_What the exercise asks_.
Each line from the one that contains "Edit parent with pencil icon" to the last line of the records below must be restated word for word.

_Information supplied_.
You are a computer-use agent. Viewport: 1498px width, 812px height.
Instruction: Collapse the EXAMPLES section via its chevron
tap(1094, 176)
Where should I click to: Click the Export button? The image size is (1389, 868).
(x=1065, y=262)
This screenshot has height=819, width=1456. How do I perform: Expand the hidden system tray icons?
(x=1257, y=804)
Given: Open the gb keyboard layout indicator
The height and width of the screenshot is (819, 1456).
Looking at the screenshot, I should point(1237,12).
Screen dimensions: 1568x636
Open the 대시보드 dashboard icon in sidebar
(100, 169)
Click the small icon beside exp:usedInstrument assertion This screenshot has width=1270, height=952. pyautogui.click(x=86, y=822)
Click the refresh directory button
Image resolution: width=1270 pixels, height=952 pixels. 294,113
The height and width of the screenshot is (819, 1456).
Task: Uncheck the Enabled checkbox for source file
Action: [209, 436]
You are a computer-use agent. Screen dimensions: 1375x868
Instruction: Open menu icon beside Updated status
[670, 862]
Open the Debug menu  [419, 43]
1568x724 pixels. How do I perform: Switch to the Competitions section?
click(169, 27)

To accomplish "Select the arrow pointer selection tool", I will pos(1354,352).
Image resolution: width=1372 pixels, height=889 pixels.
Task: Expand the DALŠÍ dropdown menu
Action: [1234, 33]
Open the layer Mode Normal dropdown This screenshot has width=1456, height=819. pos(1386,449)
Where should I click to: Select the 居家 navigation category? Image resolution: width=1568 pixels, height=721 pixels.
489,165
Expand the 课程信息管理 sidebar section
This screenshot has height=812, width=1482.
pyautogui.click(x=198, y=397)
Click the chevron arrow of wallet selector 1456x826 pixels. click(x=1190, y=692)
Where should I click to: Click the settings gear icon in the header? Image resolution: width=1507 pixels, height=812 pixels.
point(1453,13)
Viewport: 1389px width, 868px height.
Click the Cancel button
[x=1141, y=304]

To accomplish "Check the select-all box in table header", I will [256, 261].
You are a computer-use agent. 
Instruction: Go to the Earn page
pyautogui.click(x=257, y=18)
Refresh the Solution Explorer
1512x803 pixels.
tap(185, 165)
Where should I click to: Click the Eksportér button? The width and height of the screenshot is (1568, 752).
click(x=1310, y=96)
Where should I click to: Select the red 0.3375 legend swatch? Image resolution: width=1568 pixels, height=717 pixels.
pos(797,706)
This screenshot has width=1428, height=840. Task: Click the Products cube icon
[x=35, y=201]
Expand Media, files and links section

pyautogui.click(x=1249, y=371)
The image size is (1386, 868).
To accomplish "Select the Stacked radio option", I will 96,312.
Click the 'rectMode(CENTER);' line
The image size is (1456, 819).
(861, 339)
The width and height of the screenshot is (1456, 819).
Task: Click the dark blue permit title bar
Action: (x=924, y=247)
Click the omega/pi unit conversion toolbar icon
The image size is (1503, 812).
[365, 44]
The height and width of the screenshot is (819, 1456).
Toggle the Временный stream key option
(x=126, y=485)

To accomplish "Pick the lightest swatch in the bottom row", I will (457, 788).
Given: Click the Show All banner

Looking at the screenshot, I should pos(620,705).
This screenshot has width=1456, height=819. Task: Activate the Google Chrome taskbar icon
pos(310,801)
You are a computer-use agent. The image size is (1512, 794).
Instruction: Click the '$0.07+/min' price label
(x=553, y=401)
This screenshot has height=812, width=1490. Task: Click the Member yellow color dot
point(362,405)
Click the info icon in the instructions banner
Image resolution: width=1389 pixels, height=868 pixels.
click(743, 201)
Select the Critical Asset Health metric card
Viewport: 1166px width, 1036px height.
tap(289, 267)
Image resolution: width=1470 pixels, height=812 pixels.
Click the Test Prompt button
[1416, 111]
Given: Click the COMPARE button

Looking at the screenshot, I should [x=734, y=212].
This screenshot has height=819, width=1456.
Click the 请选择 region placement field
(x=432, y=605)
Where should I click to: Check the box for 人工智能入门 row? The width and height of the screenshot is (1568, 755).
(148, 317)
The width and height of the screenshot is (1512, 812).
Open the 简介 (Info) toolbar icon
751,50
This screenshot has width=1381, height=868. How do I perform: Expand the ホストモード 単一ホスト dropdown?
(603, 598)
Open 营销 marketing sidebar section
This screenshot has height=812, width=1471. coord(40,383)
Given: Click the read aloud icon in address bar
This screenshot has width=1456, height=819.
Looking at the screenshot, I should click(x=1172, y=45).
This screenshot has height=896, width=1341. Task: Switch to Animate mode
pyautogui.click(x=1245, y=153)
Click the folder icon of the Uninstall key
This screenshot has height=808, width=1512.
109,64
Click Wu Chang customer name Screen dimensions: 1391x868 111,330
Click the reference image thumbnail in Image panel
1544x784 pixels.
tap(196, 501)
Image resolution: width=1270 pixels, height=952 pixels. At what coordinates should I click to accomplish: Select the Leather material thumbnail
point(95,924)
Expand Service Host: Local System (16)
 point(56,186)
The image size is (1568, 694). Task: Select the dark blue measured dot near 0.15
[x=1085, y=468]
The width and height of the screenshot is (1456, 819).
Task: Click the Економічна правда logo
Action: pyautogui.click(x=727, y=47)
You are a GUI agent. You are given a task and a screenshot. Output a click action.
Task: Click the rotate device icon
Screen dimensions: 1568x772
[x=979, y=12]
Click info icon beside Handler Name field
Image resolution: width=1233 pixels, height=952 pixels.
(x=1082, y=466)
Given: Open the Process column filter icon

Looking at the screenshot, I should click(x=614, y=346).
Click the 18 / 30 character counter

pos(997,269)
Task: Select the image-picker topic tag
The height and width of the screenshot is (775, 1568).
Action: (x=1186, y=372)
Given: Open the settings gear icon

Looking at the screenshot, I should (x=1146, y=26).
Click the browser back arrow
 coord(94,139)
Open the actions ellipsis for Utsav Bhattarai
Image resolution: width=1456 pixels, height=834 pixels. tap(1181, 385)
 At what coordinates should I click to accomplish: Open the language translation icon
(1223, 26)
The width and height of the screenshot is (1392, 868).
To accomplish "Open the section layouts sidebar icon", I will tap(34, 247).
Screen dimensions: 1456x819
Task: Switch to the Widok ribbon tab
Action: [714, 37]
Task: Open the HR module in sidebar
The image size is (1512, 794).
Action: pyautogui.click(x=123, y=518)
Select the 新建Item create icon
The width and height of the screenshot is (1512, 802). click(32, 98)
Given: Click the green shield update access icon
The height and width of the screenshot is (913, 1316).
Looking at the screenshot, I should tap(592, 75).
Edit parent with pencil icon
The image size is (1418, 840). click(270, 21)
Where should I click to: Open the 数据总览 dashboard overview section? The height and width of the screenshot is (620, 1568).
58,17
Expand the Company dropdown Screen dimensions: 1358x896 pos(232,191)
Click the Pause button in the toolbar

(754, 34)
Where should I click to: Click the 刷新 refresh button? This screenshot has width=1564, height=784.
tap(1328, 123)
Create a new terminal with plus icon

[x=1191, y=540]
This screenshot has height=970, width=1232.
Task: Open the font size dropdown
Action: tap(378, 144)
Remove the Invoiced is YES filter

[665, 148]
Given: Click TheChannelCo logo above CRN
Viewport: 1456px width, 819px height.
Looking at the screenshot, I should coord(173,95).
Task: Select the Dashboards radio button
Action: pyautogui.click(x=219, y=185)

_Answer_.
Edit parent with pencil icon
The image size is (1418, 840). click(270, 21)
Where should I click to: Open the 数据总览 dashboard overview section? The height and width of the screenshot is (620, 1568).
58,17
Expand the Company dropdown Screen dimensions: 1358x896 pos(232,191)
Click the Pause button in the toolbar

(754, 34)
Where should I click to: Click the 刷新 refresh button? This screenshot has width=1564, height=784.
tap(1328, 123)
Create a new terminal with plus icon

[x=1191, y=540]
This screenshot has height=970, width=1232.
Task: Open the font size dropdown
Action: tap(378, 144)
Remove the Invoiced is YES filter

[665, 148]
Given: Click TheChannelCo logo above CRN
Viewport: 1456px width, 819px height.
Looking at the screenshot, I should coord(173,95).
Task: Select the Dashboards radio button
Action: pyautogui.click(x=219, y=185)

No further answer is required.